Transcribe the listing below from its opening line up to and including the line that contains "Task: Expand the 系统管理 sidebar menu"; reproduce nothing else.
Start of PROVIDED RECORDS
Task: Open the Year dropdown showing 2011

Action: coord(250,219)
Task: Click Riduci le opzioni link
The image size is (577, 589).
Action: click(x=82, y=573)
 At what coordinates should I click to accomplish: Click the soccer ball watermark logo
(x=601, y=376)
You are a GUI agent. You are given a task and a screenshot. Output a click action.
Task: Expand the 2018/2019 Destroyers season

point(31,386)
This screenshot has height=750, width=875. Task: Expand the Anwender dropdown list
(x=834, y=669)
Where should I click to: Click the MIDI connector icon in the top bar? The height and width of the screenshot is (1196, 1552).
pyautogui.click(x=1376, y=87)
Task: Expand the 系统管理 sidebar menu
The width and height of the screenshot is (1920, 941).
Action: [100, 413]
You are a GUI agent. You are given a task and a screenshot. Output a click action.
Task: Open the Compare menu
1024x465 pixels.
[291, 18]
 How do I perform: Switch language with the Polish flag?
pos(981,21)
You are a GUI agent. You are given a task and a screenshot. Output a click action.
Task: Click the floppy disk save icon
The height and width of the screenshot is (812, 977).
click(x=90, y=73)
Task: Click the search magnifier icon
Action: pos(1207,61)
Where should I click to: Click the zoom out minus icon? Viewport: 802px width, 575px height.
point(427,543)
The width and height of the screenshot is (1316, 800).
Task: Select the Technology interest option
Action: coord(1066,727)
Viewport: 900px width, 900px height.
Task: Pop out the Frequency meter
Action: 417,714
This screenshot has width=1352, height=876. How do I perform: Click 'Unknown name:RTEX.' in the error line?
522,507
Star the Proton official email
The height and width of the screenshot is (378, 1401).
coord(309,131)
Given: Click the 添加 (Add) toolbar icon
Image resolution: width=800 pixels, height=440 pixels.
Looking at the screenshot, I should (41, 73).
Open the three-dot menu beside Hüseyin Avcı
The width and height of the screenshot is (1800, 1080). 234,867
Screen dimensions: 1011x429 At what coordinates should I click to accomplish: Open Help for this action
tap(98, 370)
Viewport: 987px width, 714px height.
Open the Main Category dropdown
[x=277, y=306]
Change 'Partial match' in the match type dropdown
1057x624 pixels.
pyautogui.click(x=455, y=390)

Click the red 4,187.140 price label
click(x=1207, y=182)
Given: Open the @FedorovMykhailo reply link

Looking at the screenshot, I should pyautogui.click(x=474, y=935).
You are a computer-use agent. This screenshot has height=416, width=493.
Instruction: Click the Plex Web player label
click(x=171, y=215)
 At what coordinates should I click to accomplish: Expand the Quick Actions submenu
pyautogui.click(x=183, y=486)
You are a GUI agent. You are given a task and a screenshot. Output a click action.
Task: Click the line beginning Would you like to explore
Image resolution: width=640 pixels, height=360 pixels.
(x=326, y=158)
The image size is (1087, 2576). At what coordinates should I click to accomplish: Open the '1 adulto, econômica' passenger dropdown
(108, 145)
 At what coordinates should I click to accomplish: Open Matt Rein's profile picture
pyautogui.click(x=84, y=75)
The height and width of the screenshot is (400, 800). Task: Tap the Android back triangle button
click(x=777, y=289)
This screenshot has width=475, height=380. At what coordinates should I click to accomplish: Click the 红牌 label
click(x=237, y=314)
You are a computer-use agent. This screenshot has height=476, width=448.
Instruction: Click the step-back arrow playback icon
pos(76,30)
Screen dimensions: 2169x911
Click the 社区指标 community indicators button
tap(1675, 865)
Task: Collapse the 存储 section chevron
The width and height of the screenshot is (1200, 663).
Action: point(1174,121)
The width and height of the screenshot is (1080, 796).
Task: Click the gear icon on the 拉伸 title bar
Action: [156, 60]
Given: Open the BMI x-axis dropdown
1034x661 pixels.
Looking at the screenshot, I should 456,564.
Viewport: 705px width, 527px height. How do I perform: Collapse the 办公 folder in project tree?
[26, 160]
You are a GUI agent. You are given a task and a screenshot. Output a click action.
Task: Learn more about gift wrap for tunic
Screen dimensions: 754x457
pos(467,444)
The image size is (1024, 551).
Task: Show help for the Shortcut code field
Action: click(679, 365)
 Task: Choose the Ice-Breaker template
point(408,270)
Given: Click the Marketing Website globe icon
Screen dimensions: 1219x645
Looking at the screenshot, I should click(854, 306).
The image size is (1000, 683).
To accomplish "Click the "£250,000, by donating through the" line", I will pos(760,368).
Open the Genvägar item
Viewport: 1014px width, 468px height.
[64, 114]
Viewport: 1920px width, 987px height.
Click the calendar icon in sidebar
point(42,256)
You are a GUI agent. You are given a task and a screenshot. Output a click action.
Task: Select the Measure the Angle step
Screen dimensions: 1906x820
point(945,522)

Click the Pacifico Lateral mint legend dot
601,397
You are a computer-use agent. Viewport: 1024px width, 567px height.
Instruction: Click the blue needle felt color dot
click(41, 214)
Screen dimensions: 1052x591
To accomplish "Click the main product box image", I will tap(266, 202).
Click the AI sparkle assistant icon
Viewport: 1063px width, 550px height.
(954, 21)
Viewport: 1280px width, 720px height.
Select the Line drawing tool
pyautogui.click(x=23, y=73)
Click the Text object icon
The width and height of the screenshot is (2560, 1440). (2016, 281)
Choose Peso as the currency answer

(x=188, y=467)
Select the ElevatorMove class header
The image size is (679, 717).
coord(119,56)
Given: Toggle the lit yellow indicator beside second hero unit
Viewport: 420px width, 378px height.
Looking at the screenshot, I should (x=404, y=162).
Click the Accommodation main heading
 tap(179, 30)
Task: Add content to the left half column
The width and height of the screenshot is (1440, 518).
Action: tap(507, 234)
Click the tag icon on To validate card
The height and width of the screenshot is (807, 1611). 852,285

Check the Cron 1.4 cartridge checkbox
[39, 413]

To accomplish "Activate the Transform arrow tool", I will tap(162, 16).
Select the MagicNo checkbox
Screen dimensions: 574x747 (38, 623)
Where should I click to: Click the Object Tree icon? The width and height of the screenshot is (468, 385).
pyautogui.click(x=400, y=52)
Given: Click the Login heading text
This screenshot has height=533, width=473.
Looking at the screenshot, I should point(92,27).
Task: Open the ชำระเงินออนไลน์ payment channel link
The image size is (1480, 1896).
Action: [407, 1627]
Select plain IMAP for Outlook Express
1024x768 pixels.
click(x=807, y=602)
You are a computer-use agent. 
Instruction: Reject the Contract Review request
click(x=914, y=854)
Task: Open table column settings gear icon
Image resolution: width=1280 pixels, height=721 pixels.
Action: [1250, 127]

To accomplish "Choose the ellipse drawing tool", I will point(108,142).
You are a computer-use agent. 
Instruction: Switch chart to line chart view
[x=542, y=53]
End of PROVIDED RECORDS
* RESULT FOR THIS TASK *
Task: Open the Year dropdown showing 2011

Action: coord(250,219)
Task: Click Riduci le opzioni link
The image size is (577, 589).
Action: click(x=82, y=573)
 At what coordinates should I click to accomplish: Click the soccer ball watermark logo
(x=601, y=376)
You are a GUI agent. You are given a task and a screenshot. Output a click action.
Task: Expand the 2018/2019 Destroyers season

point(31,386)
This screenshot has height=750, width=875. Task: Expand the Anwender dropdown list
(x=834, y=669)
Where should I click to: Click the MIDI connector icon in the top bar? The height and width of the screenshot is (1196, 1552).
pyautogui.click(x=1376, y=87)
Task: Expand the 系统管理 sidebar menu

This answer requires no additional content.